1182P - US real-world (RW) patient characteristics with METex14 skipping advanced non-small cell lung cancer (aNSCLC)

Background

We evaluated the characteristics of adult patients (pts) with METex14 skipping aNSCLC using RW data predating the FDA approval of the two MET tyrosine kinase inhibitors (TKIs), tepotinib and capmatinib.

Methods

This retrospective cohort study used the electronic health record-derived de-identified Flatiron Health database to identify US pts with METex14 skipping aNSCLC who initiated first-line (1L) treatment from Jan 1, 2011 to Sep 30, 2019 with ≥3 months’ follow-up. The index date was the start of 1L therapy. Descriptive analyses assessed the distribution of sample demographics and clinical characteristics. Pt characteristics were categorized by line of therapy, with second line (2L) as a subset of 1L, and the presence of brain metastases (BM) at index.

Results

Of 108 pts with METex14 skipping aNSCLC who initiated 1L treatment, median age at index was 75 (range 46–85) yrs, 54.6% were female, and 52.8% (n=57) had 2L treatment (table). 63.0% pts had a history of smoking and most were Stage IIIB–IV at initial diagnosis (73.1%); 7.4% had squamous cell carcinoma. 75.9% had an index date of 2016–2019. Of 89/108 pts with genomic testing prior to 1L, no pts were reported to have KRAS, ROS-1 or BRAF mutations. Of 31 pts with available PD-L1 expression data, 13 (41.9%) had high PD-L1. Tumor mutation burden (TMB), assessed in 61 pts, was low (mean [SD], 6.6 [4.7]). Of 23 pts with BM at index (21.3%), median age was 72 (48–85) yrs, 56.5% were female, 73.9% had a history of smoking, and 91.3% had Stage IIIB–IV at initial diagnosis. Table: 1182P

Conclusions

Real-world pt demographics and clinical characteristics of the Flatiron cohort confirm pts with METex14 skipping as a distinct population of aNSCLC; older, with/without smoking history, with squamous/non-squamous histology, exclusive of KRAS, ROS-1 or BRAF mutations, and with high PD-L1 but low TMB. Analyses indicate a need for routine testing practices to identify pts prior to systemic therapy, since targeted MET TKI therapies are now available for use.

Clinical trial identification

Editorial acknowledgement

Editorial assistance (funded by Merck Healthcare KGaA, Darmstadt, Germany) was provided by Syneos Health, London, UK.

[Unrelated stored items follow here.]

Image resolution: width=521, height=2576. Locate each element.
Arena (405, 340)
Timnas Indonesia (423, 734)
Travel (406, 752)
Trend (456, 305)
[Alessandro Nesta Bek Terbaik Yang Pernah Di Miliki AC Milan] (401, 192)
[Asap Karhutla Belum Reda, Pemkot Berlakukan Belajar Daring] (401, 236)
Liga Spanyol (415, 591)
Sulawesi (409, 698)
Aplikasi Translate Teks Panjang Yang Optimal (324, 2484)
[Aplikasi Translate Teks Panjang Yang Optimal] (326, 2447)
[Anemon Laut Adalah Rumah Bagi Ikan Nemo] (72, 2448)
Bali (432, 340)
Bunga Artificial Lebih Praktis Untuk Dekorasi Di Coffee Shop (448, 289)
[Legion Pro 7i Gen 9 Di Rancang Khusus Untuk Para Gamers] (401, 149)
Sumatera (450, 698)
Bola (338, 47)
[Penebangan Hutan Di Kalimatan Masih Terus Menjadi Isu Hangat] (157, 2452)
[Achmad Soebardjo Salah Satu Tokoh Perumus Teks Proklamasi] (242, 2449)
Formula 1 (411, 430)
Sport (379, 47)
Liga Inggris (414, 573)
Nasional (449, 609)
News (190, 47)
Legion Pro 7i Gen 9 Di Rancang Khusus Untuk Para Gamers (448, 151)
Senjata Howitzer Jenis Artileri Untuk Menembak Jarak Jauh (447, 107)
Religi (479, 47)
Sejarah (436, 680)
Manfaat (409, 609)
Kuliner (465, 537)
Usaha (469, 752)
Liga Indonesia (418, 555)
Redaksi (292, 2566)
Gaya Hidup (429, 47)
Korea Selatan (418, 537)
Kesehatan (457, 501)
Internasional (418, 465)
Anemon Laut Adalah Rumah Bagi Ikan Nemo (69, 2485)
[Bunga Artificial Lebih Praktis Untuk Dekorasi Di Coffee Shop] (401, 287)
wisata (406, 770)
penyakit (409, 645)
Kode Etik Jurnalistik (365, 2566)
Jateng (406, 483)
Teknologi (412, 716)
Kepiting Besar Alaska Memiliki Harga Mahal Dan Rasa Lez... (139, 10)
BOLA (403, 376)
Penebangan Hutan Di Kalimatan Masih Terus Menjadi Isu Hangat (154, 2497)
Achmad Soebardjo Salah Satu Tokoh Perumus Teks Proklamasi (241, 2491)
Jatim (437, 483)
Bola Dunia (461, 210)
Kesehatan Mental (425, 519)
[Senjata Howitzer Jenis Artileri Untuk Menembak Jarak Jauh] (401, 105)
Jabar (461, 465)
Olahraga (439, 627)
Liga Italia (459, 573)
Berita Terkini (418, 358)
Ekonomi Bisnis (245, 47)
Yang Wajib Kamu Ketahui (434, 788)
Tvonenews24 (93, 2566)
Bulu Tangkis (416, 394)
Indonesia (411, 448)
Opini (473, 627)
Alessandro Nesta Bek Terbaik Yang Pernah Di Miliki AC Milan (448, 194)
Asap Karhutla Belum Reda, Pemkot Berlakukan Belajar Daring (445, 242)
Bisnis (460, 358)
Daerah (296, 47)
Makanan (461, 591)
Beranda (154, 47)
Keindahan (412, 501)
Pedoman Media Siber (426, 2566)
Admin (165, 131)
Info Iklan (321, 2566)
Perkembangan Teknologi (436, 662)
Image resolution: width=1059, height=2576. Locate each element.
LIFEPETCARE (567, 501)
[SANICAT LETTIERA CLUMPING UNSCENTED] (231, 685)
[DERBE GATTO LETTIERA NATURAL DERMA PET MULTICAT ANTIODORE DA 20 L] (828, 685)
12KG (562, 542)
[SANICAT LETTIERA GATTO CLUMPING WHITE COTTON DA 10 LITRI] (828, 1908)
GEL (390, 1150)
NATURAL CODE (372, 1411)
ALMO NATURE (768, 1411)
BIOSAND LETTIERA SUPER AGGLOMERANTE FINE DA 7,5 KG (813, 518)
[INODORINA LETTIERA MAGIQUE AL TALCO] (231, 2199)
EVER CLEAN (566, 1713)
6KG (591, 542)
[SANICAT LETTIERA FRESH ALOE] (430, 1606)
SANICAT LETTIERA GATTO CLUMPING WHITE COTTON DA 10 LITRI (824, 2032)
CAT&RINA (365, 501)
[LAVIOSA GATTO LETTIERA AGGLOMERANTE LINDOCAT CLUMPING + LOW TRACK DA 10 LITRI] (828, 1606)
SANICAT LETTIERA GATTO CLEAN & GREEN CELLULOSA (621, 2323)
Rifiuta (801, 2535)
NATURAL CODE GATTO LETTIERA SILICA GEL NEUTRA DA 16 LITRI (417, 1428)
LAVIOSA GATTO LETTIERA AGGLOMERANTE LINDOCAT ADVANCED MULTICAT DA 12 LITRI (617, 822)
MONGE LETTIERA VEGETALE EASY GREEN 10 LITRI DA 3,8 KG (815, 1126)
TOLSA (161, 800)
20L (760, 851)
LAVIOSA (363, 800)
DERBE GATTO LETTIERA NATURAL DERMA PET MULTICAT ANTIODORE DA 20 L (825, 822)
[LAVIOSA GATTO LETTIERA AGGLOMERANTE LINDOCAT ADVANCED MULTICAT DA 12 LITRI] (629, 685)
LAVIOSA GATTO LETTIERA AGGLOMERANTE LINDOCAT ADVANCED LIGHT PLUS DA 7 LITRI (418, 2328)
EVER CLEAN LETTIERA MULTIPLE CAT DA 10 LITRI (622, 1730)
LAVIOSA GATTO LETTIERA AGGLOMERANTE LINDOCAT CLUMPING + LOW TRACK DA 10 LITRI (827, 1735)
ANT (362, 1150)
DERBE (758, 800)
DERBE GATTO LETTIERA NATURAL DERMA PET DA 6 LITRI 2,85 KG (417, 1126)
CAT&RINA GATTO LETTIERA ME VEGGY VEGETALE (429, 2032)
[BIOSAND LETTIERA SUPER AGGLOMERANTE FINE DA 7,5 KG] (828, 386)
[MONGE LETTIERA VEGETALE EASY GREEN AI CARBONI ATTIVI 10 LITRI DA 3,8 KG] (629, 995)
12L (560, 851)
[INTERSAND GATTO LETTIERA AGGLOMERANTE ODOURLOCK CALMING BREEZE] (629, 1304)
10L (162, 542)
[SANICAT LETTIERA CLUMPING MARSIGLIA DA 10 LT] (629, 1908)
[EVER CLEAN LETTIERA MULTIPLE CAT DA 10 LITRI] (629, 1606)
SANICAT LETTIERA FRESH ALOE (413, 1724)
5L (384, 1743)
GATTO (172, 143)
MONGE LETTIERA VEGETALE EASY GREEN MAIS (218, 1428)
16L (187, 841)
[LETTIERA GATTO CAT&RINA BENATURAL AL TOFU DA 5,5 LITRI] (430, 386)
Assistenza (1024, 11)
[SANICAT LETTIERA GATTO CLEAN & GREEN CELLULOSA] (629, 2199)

Legal entity responsible for the study

Merck Healthcare KGaA, Darmstadt, Germany.

Funding

Merck Healthcare KGaA, Darmstadt, Germany (CrossRef Funder ID: 10.13039/100009945).

Disclosure

R.J. Kelly: Financial Interests, Personal, Advisory Role: BMS; Merck Healthcare KGaA, Darmstadt, Germany; Eli Lilly; AstraZeneca; Daiichi Sankyo; EMD Serono, an affiliate of Merck KGaA; Novartis; Takeda; Eisai; Astellas; Ipsen; Novocure; Financial Interests, Institutional, Research Grant: BMS; Eli Lilly. X. Le: Financial Interests, Personal, Advisory Role: AstraZeneca; Eli Lilly; EMD Serono, an affiliate of Merck KGaA; Novartis; Daiichi Sankyo; Hengrui Therapeutics; Financial Interests, Personal, Research Grant: Eli Lilly; Boehringer Ingelheim. K. Luttropp, S. Huse, M.L. Ganz: Financial Interests, Personal, Full or part-time Employment: Evidera Ltd. M. Yang, F. Liu: Financial Interests, Personal, Full or part-time Employment: EMD Serono, Inc., Rockland, MA, USA, an affiliate of Merck KGaA. B. Pfeiffer: Financial Interests, Personal, Full or part-time Employment: Merck Healthcare KGaA, Darmstadt, Germany. P.K. Paik: Financial Interests, Personal, Advisory Role: AstraZeneca; Calithera; Lilly; Takeda; EMD Serono, an affiliate of Merck KGaA; Bicara; Boehringer Ingelheim; Xencor; CrownBio; Financial Interests, Institutional, Research Grant: EMD Serono, an affiliate Merck KGaA; Boehringer Ingelheim; Bicara.